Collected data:
════

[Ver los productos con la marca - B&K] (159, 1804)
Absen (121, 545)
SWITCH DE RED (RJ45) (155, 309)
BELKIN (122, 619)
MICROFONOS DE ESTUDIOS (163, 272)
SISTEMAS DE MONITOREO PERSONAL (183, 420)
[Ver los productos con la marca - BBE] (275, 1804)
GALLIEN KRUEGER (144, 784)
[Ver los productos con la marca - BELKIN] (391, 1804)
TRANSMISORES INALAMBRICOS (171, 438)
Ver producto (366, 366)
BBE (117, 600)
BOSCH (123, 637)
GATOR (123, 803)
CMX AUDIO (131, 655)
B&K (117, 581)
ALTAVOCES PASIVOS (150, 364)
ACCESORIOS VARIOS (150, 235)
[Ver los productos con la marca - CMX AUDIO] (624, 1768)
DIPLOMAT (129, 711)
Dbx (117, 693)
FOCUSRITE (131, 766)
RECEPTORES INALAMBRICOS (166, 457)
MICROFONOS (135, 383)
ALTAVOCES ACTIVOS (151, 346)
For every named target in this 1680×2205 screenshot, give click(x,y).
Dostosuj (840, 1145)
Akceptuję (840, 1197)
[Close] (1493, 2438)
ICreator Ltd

════

## Exercise
Among the lines above, return those that hold the word "BELKIN".

## Output of the task
BELKIN (122, 619)
[Ver los productos con la marca - BELKIN] (391, 1804)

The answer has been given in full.